VI Domingo de Pascua, Ciclo C.
San Juan 14, 23-29: “Vendremos a él y haremos morada en él”

Autor: Padre Joaquín Obando Carvajal

 

 

La Cuaresma la iniciamos con el rito de la imposición de la ceniza que nos recuerda nuestra debilidad y lo negativo que hay en nuestra vida, invitándonos a la conversión. El tiempo pascual lo inauguramos renovando el Bautismo en la Vigilia Pascual, actualizando el que, en las aguas bautismales, nacimos a una vida nueva incorporándonos a Cristo y a la Iglesia.

El tiempo pascual nos centra en la realidad del ser cristiano, para la realización del hombre nuevo, “porque antes, sí erais tinieblas, pero ahora, como cristianos, sois luz” (Efs 5,8).
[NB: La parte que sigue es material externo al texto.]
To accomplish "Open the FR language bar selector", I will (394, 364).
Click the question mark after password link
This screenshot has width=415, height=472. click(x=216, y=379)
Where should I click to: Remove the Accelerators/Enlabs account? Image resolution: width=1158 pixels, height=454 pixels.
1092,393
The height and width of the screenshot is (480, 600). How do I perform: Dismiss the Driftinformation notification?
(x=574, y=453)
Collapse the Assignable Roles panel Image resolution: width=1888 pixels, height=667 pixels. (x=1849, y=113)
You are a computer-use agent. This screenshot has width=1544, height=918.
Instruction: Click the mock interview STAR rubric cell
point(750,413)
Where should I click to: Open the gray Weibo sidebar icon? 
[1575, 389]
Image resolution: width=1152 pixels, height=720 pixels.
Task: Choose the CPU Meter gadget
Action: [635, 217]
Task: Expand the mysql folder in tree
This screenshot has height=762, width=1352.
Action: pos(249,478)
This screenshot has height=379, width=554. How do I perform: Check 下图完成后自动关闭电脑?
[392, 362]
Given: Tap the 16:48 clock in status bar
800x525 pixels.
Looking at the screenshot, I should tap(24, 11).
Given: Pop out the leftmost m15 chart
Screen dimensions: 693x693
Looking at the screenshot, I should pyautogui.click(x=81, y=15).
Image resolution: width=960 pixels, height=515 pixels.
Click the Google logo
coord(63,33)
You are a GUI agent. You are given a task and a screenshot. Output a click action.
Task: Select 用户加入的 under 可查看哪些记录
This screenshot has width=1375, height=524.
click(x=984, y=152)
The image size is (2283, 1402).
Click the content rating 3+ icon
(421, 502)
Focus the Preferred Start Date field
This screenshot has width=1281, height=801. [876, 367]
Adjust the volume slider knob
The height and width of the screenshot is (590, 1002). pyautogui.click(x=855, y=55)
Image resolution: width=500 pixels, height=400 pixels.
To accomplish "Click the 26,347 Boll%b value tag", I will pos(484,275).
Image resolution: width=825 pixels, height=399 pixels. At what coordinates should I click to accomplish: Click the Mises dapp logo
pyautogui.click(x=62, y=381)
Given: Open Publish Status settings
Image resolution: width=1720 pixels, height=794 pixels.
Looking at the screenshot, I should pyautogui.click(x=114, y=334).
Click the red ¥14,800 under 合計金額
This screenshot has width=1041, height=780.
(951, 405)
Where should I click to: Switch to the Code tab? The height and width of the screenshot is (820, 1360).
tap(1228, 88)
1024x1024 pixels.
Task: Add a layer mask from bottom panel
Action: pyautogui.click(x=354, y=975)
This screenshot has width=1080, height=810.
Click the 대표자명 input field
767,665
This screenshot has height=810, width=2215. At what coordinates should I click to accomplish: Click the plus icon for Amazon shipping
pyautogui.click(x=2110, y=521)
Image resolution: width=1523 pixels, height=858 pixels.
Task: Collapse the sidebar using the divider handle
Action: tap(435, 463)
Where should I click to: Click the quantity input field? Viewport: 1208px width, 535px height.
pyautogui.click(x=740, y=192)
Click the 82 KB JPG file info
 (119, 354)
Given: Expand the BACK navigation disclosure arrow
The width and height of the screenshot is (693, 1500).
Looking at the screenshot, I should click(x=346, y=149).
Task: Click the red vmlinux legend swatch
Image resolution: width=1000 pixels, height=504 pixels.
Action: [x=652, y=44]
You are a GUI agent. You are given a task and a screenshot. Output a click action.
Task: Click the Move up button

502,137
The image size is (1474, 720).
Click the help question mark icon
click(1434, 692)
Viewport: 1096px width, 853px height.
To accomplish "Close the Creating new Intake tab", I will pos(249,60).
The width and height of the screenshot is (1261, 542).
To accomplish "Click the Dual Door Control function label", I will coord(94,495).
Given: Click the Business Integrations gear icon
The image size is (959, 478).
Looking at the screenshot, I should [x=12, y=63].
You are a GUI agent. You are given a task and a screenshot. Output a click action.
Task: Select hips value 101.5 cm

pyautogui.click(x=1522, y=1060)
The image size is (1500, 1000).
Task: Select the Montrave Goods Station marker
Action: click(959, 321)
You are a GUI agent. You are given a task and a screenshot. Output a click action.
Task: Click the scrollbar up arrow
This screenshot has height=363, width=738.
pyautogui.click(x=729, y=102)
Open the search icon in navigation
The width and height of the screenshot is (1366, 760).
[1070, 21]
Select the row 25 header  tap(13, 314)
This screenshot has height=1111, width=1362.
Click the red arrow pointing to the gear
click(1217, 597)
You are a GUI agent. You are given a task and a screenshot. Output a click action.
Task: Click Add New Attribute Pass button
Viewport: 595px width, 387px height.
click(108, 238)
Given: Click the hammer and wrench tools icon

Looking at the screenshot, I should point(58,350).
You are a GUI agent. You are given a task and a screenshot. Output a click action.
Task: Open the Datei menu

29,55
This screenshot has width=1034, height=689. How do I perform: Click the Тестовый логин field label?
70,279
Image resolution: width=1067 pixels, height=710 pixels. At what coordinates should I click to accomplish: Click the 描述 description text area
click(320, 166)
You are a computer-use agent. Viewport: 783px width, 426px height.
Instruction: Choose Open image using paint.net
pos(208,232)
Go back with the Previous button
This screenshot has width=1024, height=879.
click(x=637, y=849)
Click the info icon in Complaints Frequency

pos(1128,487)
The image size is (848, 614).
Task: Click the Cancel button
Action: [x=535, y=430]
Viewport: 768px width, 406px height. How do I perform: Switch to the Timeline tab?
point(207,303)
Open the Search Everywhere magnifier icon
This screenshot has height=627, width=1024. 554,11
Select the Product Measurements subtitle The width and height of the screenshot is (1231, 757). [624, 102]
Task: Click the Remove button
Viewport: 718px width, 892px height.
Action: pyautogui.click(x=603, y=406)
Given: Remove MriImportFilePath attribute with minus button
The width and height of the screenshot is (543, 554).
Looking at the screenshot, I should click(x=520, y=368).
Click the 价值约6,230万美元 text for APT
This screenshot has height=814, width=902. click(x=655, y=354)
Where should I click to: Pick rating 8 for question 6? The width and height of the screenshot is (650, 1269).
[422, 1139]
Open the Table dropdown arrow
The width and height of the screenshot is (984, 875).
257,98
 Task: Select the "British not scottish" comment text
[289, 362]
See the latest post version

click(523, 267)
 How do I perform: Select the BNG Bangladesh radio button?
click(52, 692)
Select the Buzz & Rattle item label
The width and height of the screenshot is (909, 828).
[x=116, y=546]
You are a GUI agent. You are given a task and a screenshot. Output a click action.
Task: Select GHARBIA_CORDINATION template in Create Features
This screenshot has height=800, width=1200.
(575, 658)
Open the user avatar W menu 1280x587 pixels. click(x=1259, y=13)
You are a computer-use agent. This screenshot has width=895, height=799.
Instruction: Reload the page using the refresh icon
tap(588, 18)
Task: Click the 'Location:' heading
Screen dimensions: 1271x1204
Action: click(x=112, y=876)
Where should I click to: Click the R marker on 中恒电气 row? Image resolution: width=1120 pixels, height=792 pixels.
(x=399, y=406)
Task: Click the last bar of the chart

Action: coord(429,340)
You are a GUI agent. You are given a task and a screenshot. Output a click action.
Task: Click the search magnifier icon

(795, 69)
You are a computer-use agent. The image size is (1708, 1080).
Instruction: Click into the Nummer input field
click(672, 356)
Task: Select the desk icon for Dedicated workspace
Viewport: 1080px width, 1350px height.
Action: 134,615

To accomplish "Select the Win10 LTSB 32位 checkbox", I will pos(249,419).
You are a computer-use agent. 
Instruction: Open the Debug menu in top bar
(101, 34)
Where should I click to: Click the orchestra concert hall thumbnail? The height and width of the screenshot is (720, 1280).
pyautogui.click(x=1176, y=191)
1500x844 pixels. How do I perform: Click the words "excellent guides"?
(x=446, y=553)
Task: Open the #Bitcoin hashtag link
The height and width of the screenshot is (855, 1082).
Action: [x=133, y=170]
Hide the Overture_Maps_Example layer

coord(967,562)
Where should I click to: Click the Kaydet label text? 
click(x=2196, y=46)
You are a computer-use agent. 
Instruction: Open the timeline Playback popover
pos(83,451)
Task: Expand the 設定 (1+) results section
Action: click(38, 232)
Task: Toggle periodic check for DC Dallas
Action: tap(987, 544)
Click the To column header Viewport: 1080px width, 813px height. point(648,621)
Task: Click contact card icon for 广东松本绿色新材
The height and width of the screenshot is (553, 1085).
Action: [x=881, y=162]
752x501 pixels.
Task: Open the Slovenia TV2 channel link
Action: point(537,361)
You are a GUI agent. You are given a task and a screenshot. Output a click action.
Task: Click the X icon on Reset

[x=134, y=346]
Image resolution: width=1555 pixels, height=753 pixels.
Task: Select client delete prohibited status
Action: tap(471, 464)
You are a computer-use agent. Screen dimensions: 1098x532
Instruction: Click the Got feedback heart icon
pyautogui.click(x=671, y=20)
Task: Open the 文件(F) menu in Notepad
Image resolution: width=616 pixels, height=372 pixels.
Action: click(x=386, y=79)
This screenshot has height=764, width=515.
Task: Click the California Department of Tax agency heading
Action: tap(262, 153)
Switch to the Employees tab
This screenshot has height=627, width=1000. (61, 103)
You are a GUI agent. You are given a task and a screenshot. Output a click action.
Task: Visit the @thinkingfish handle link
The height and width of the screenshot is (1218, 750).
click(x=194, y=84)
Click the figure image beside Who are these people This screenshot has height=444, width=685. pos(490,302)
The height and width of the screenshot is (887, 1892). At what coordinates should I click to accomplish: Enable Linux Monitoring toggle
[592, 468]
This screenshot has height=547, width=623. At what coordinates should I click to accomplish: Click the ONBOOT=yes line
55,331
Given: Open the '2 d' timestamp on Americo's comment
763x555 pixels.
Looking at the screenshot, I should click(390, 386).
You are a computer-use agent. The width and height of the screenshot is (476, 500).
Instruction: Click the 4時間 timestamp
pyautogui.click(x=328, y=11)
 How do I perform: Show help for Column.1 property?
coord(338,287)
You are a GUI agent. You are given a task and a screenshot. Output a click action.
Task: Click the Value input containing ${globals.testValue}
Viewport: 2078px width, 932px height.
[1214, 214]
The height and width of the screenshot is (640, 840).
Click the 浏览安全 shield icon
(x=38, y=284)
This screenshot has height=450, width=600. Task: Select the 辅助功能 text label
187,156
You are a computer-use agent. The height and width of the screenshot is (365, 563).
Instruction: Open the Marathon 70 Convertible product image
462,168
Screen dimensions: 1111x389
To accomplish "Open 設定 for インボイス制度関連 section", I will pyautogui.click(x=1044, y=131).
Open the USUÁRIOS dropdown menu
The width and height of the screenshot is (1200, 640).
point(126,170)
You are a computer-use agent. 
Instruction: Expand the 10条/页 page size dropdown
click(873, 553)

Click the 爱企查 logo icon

Esta realidad de ser cristiano tenemos que vivirla en un tiempo y en una sociedad concreta, porque somos parte integrantes de un mundo complejo que influye poderosamente en nuestra manera de ser, actuar y vivir.

El cambio cultural, la tecnología, el hedonismo, el consumismo, la movilidad, el pluralismo nos envuelven y nos marcan. Ciertamente el ambiente no es muy propicio para vivir, de verdad, los valores del evangelio, y corremos el peligro de quedarnos en un cristianismo superficial centrado en unos ritos y practicas piadosas, lejos de que seamos “sal de la tierra y luz del mundo” (Mt 5, 13-14).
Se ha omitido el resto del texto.